=== Work to complete ===
Your answer should consist only of the lines below from the one with "Diseños CDO (128, 651)" through the one with "Bloggers (74, 111)", copied exactly.

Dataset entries
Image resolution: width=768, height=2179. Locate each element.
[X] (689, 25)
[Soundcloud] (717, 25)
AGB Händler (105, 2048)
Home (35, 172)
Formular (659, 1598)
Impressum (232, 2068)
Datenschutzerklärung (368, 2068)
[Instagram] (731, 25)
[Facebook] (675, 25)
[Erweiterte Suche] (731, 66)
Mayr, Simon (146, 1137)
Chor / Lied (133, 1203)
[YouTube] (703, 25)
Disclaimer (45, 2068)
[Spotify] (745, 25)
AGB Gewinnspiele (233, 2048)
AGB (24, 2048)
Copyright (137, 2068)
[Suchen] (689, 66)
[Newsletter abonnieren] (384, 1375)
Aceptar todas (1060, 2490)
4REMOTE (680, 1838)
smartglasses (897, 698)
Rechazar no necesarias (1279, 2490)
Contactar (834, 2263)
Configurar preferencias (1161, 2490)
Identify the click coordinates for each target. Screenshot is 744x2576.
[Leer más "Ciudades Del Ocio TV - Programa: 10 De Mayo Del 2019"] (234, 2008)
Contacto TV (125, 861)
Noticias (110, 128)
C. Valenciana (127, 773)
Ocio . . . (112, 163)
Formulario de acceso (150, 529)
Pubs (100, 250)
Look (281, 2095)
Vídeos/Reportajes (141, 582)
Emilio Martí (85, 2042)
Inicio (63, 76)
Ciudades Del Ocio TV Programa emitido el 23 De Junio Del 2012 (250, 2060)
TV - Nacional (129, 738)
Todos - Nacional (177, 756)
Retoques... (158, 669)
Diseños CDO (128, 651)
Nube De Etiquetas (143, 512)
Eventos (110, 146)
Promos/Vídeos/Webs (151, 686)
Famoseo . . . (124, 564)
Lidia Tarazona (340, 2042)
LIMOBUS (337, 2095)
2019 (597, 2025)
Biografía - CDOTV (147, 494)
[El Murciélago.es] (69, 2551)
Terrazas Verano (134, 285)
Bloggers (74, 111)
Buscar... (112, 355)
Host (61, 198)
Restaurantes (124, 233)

=== Exercise result ===
Diseños CDO (128, 651)
Nube De Etiquetas (143, 512)
Eventos (110, 146)
Promos/Vídeos/Webs (151, 686)
Famoseo . . . (124, 564)
Lidia Tarazona (340, 2042)
LIMOBUS (337, 2095)
2019 (597, 2025)
Biografía - CDOTV (147, 494)
[El Murciélago.es] (69, 2551)
Terrazas Verano (134, 285)
Bloggers (74, 111)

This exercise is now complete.